=== Study text ===
——
Thursday, November 18, 2010

Coping with New England's decline

I mentioned yesterday that my next focus in the New England history project was an examination of social change in New England during the second half of the twentieth century.

My main post today, Social Change in New England 1950-2000 2: Don Aitkin's What was it all for?, is on the history blog. This post is a consolidation and slight extension of two earlier posts on this blog where I reviewed the book, an examination of social change in Australia through the prism set by the Armidale High School Class Leaving Certificate class of 1953. From my viewpoint, the book has been something of a godsend because it deals with broader trends while retaining a New England flavour.

I realised as I was writing, that I really need to do some broad brush stuff on the patterns of structural change in Australia. I have actually written quite a bit on this topic for other reasons, but haven't consolidated the material.

New England is quite an interesting case study because its major industries in 1950 - agriculture, manufacturing, forestry and mining - were all affected in different ways. The closure of the BHP steel works in 1997, for example, signposted the end of an Australian era. The BHP as it was known in Newcastle had cast a very long shadow.

New England proved to be especially vulnerable to structural change because it had old industries and lacked head office jobs. In 1950, new state New England was larger in both population and economic terms than Tasmania, South Australia and West Australia, and was not far behind Queensland. Over the next fifty years, its position slipped inexorably.

Its relative economic decline was greater than its decline in the population rankings because of the rush to the coast, another part of the pattern of social change. The rise in the coastal population created jobs in areas such as hospitality, retailing and health services, but these were generally lower paid jobs. By 2000, coastal New England contained some of the poorest areas in Australia measured by average incomes.
——
=== Supplied data ===

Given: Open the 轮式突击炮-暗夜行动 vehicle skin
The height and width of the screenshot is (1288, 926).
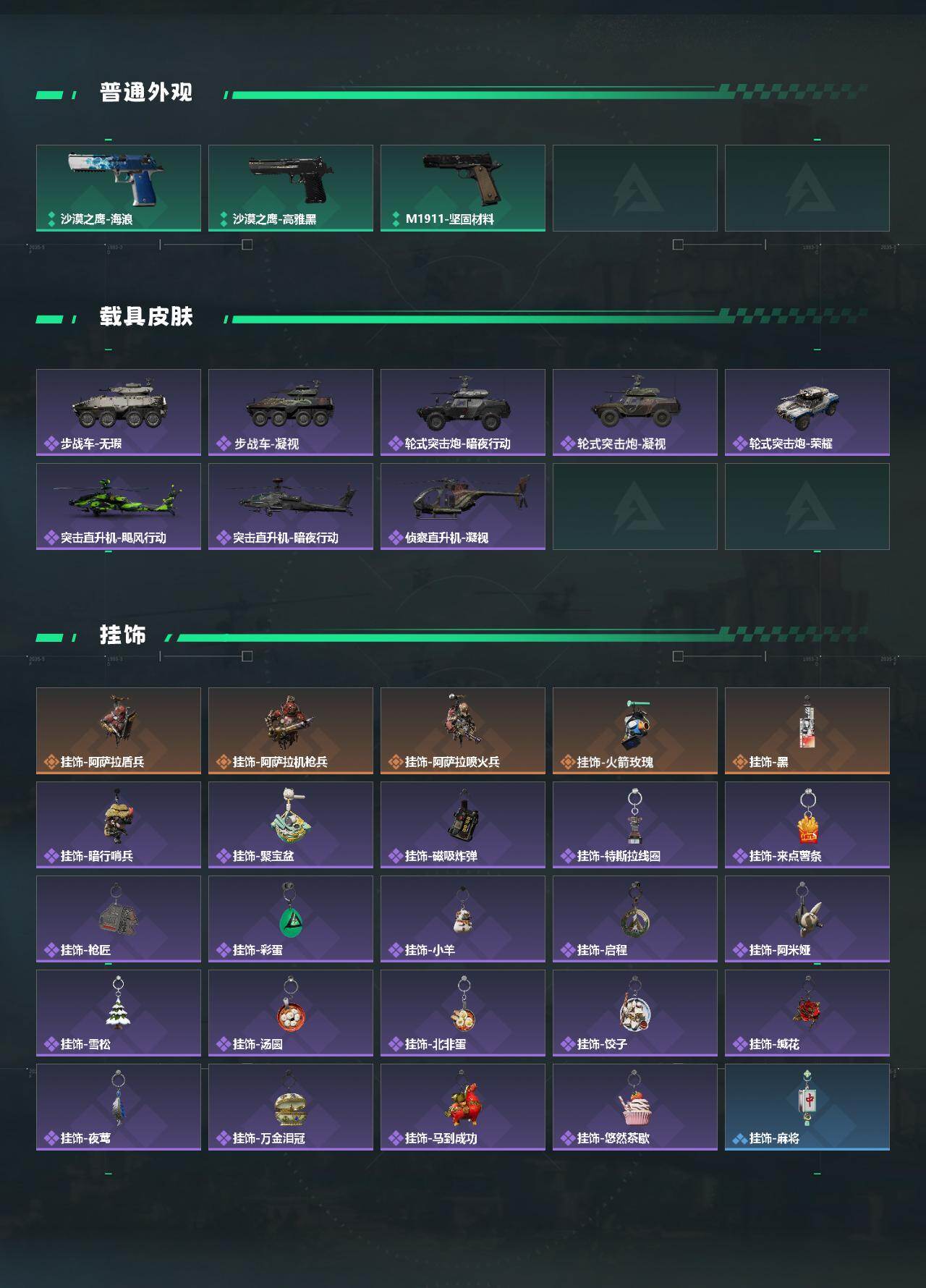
——
=== Exercise ===
In the blog post on New England's decline, why was New England especially vulnerable to structural change?

=== Written solution ===
It had old industries and lacked head office jobs.